Dataset entries
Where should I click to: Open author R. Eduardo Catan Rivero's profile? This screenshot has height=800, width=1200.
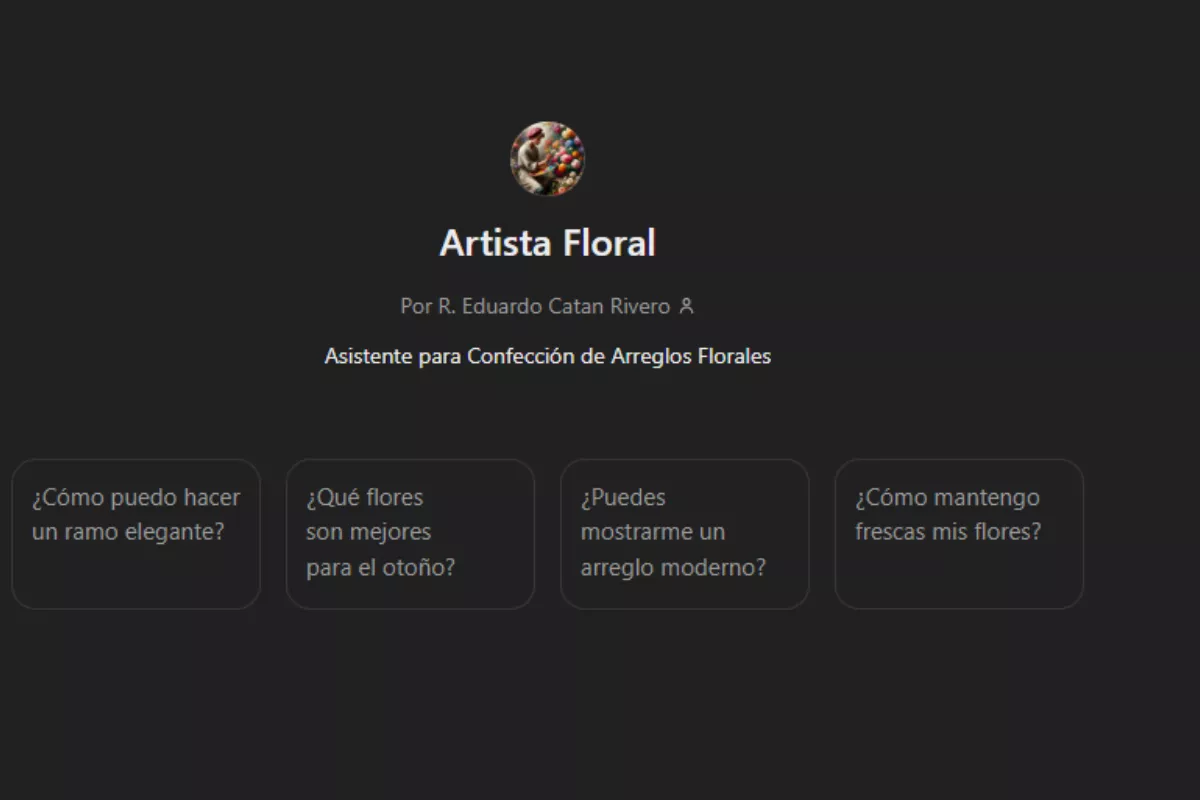pos(554,306)
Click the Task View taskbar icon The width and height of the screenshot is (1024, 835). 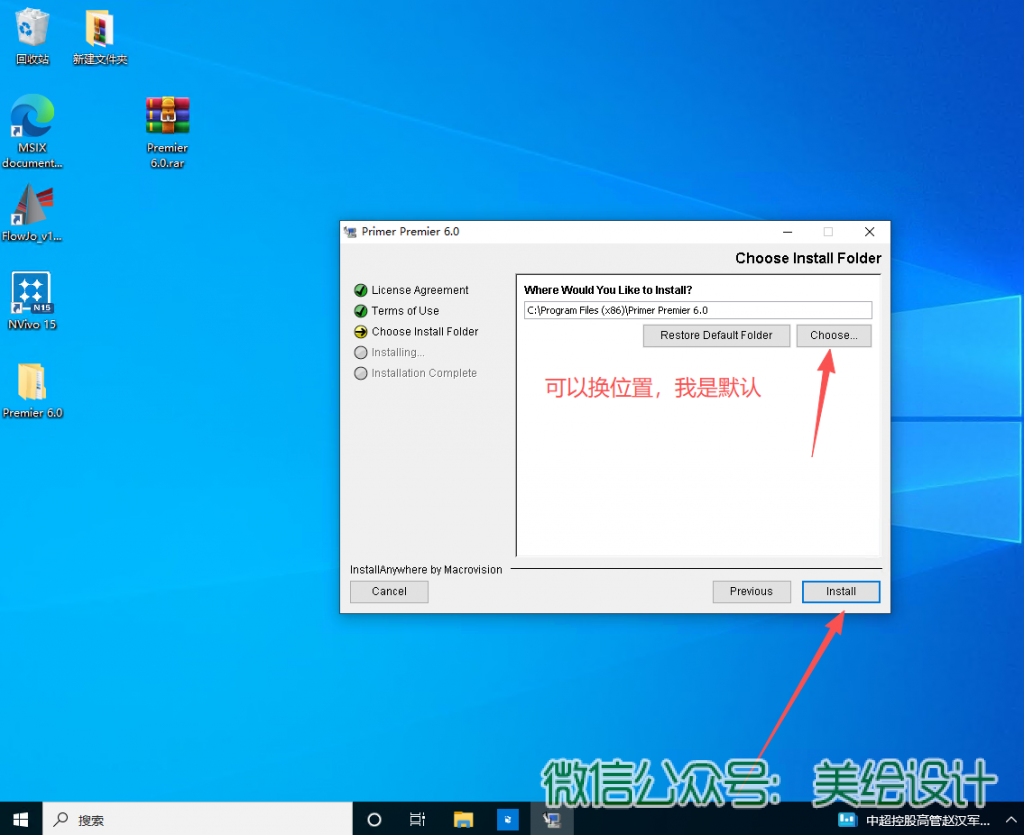pyautogui.click(x=418, y=819)
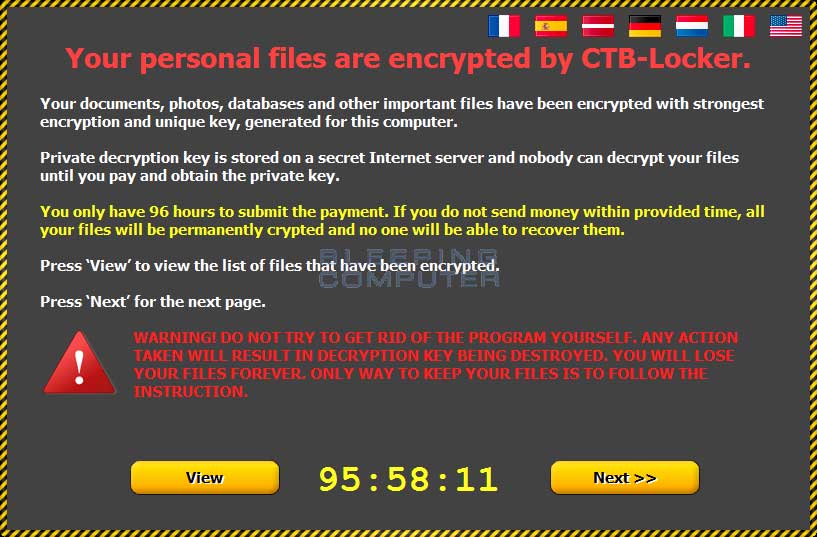The image size is (817, 537).
Task: Click the yellow View button
Action: point(205,478)

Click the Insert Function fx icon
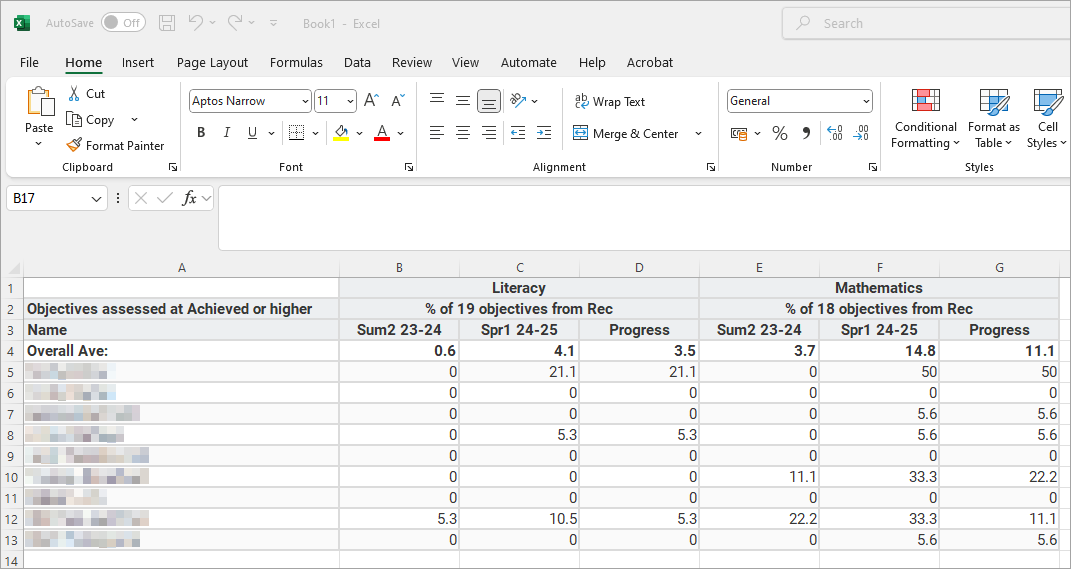[189, 199]
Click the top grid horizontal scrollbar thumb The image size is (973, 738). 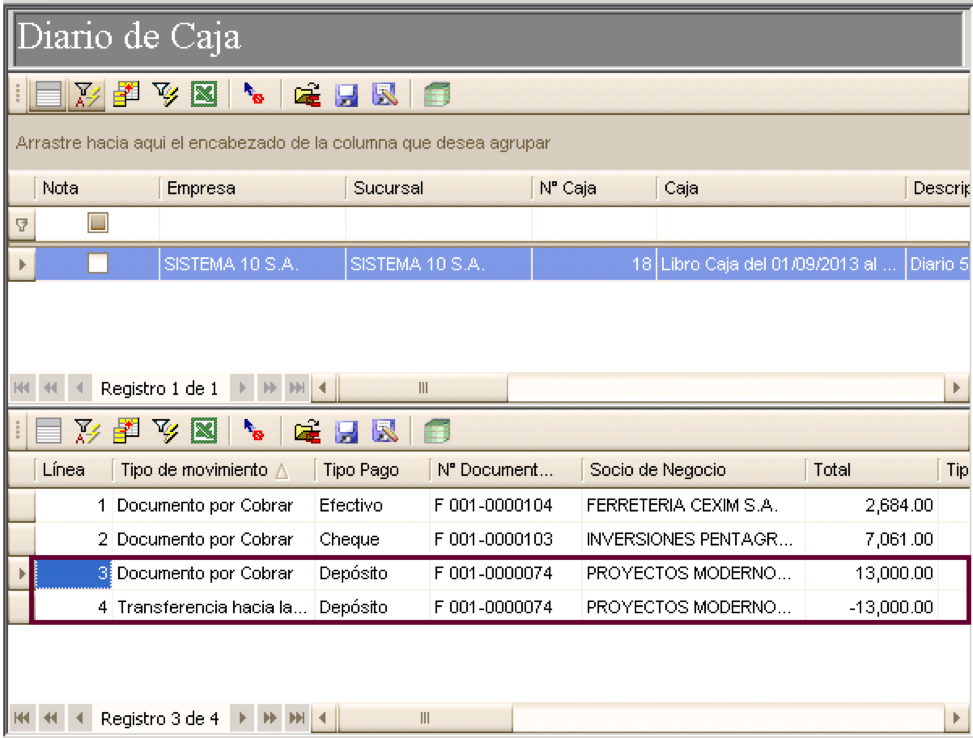coord(423,388)
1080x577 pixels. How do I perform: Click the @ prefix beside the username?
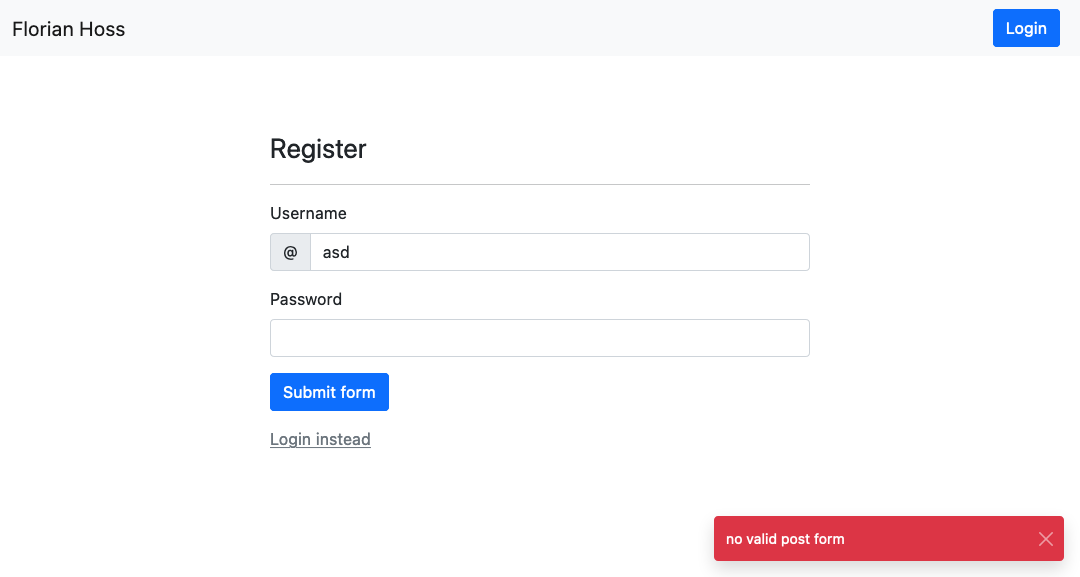[290, 252]
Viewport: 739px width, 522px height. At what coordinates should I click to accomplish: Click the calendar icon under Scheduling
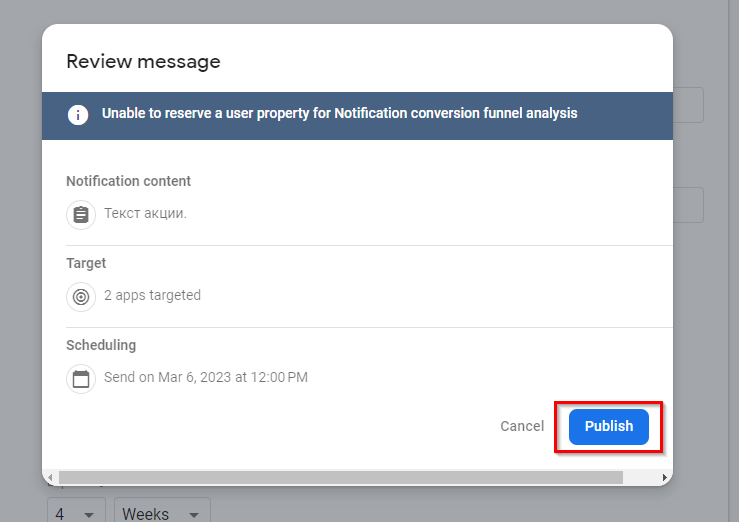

◆ **Task statement**: Please output only the lines running from the one that holds "1080x577 pixels. How" through the last line of the entries, both ends included, without any images.

◆ **Reply to the exercise**:
1080x577 pixels. How do I perform: Click the @ prefix beside the username?
[290, 252]
Viewport: 739px width, 522px height. At what coordinates should I click to accomplish: Click the calendar icon under Scheduling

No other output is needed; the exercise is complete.